Socialization is a fundamental part of each person’s life, but many students are only realizing this due to COVID taking away their opportunity to see people. The isolation that students are now having to deal with is a lot more serious than it may seem on the surface. Now, students are losing out on the positive health benefits that socialization brings them.
“Social isolation is the public health risk of our time," psychologist Susan Pinker on the TED radio hour. "Now a third of the population says they have two or fewer people to lean on. Face-to-face contact releases a whole cascade of neurotransmitters. And like a vaccine, they protect you now in the present and well into the future. Shaking hands, giving somebody a high-five is enough to release oxytocin, which increases your level of trust, and it lowers your stress.”
What this means is when people interact in person, the brain releases chemicals that carry a number of benefits for people. This beneficial release of chemicals however is not transmitted through interaction that isn’t in person, such as online conversations.
But we are in the midst of a pandemic and people are working to be responsible and limit their in-person interactions to reduce the spread or transmission of COVID-19. Some college students like Kelly Branco, a sophomore at Fairleigh Dickinson University adjusted their living plans due to the virus.
“I loved dorming, personally I love dorming, I thought it was the best experience of my life," Branco said. "But I wanted to be safe.”
She explained her decision not to dorm because of the pandemic. Socially, she hasn't seen many people, and the bulk of interactions with her friends have been online. This being a far cry from when she was on campus where so much of her time was spent with her friends.
Beyond hanging out with your friends, college typically presents the opportunity to meet new people. But students new to college, like Sarah Krauze, a freshman at Binghamton University, are finding meeting new people to be hindered by the pandemic.
“It’s harder to meet people with similar interests because if classes aren’t in person and you’re not meeting people who are taking the same classes as you, you’re not meeting people who are in the same extracurriculars, so it’s a lot harder to meet people,” Krauze said.

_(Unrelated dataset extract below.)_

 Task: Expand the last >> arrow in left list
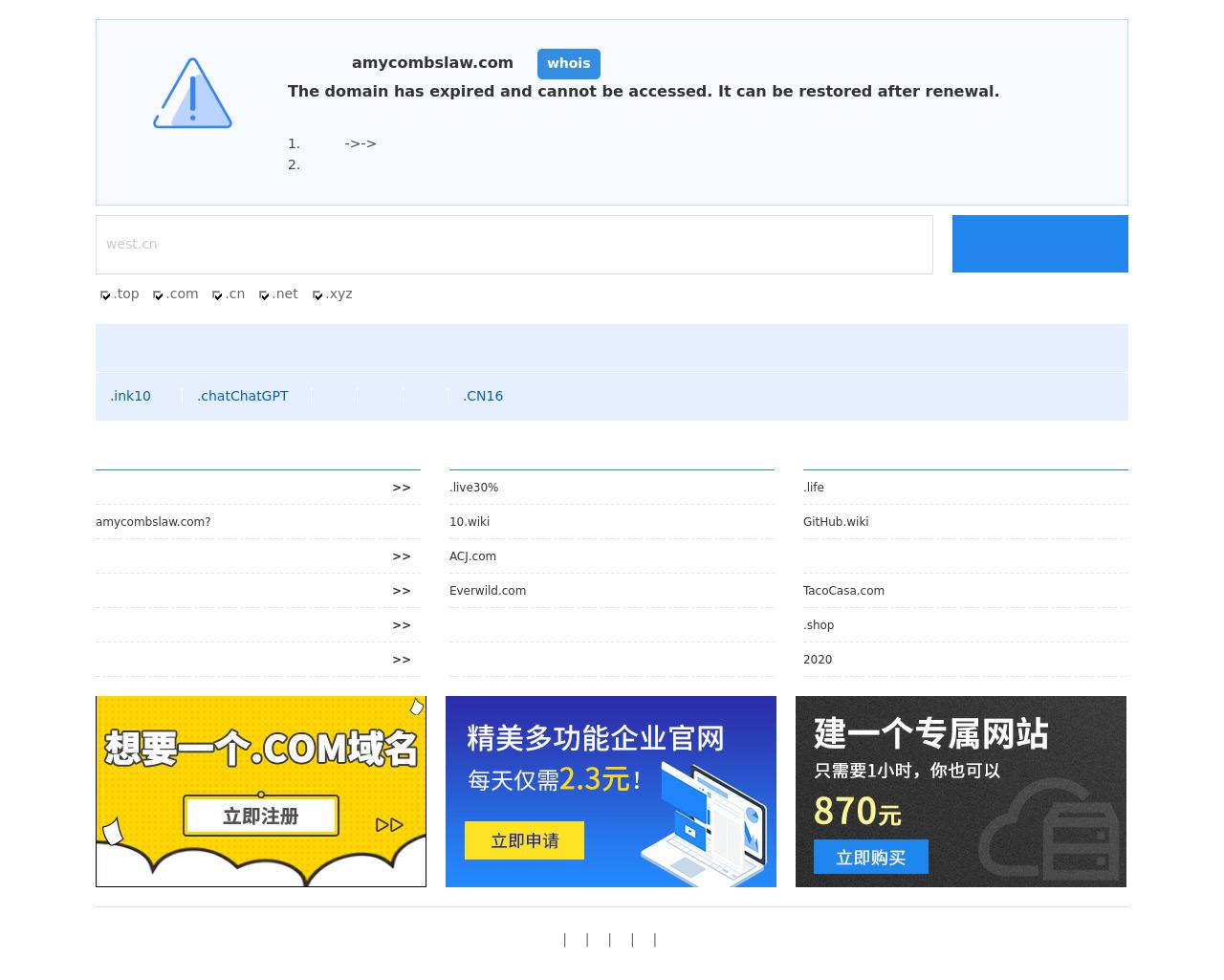click(x=401, y=660)
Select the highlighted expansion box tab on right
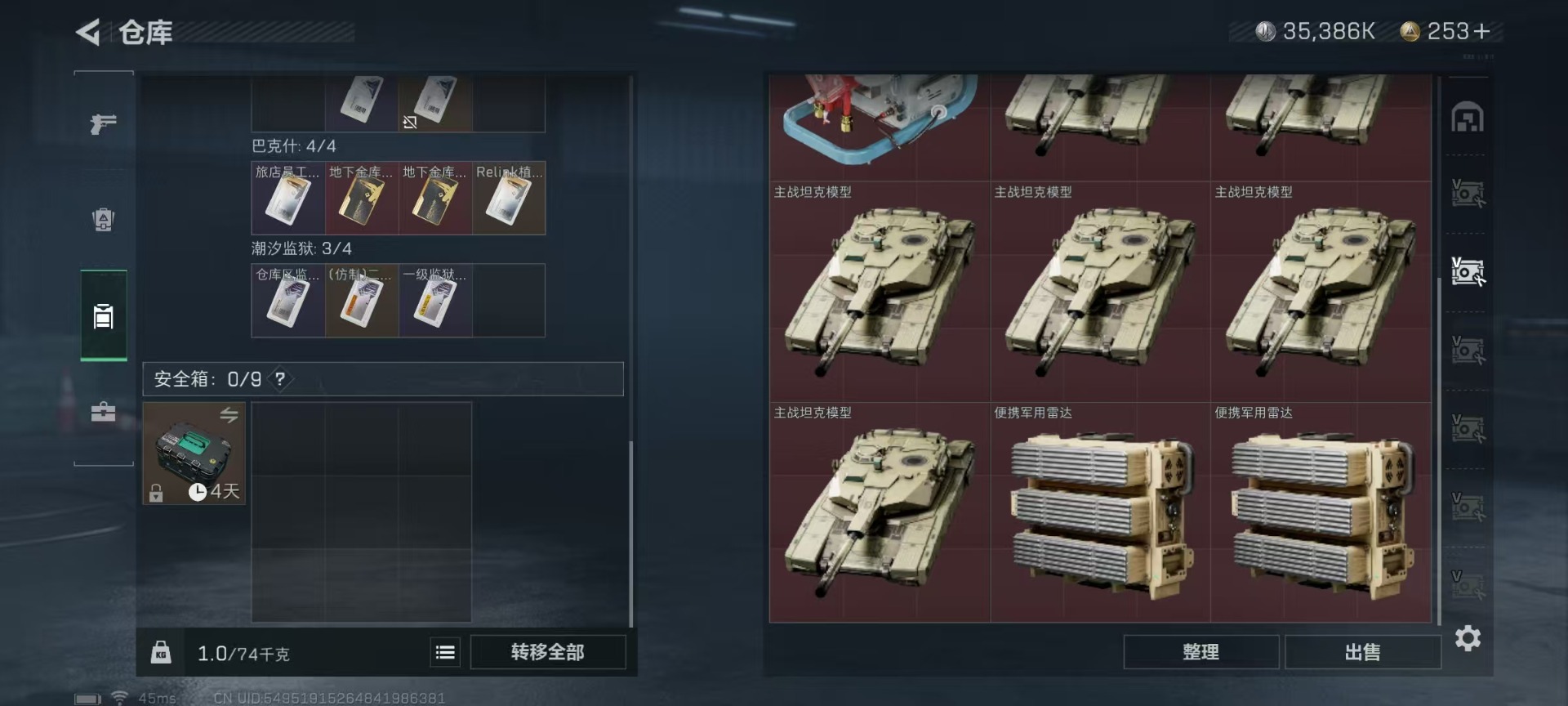 click(1468, 271)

Natalia Jamiolkowski, a freshman at Drew University, echoed a similar sentiment.
“Initially and even to the end of the first semester I was on edge as to what I was experiencing with everything being online, clubs, social activities also being online it was really discouraging in terms of actually trying to participate in social life,” she said.
Jamiolkowski even went on to describe her fear that during her sophomore year, assuming the pandemic has ended, she will be left behind socially as people may already have established friend groups.
Socialization is important for people as it offers the benefit of reducing your stress. But with the ongoing pandemic, people are taking necessary steps to stay safe, including limiting in-person social interactions. Although it is a necessary preventative step, it is still having an adverse effect on college students.